• _TASK BRIEF_
The expected answer is every line of the material that contains the word "This".

• _DATA SUPPLIED_
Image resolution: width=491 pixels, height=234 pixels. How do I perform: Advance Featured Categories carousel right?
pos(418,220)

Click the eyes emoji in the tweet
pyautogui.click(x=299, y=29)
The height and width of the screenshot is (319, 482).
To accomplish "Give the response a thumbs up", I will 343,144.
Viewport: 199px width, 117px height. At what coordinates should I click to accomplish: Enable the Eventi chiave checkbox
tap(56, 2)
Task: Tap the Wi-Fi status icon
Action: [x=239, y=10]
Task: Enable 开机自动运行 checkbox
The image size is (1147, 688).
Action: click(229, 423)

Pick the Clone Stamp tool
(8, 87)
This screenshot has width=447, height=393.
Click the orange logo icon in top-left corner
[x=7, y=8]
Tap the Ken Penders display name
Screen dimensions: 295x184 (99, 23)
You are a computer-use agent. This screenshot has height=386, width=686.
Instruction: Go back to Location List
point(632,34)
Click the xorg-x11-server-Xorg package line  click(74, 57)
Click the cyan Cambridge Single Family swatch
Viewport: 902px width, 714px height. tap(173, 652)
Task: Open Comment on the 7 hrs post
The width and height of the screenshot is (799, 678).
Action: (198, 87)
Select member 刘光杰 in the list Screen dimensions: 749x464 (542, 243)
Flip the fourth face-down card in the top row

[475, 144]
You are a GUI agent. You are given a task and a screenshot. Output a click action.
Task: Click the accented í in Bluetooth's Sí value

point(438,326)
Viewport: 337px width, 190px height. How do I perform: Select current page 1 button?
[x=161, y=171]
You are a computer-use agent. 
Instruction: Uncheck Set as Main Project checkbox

• _SOLVED PROBLEM_
This screenshot has width=447, height=393.
You are a computer-use agent. This screenshot has height=386, width=686.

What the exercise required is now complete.